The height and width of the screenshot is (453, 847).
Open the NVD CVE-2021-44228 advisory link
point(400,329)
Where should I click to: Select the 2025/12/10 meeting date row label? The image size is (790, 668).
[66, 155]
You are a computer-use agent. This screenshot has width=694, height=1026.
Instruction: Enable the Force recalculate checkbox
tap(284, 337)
============
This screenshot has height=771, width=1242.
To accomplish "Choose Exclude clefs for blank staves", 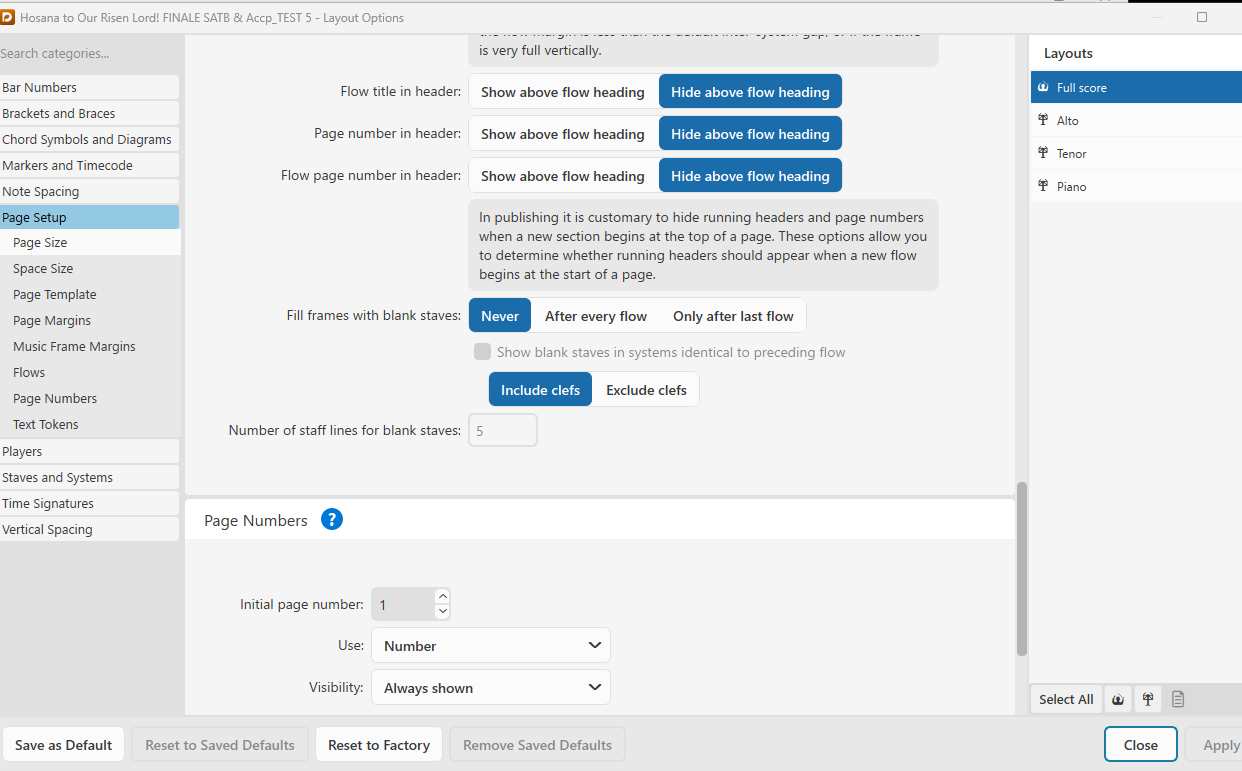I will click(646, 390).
============
# [What is required]
Count the lines in the material above that contain the string "screenshot", and reply with the number alone.

# [Result for this task]
3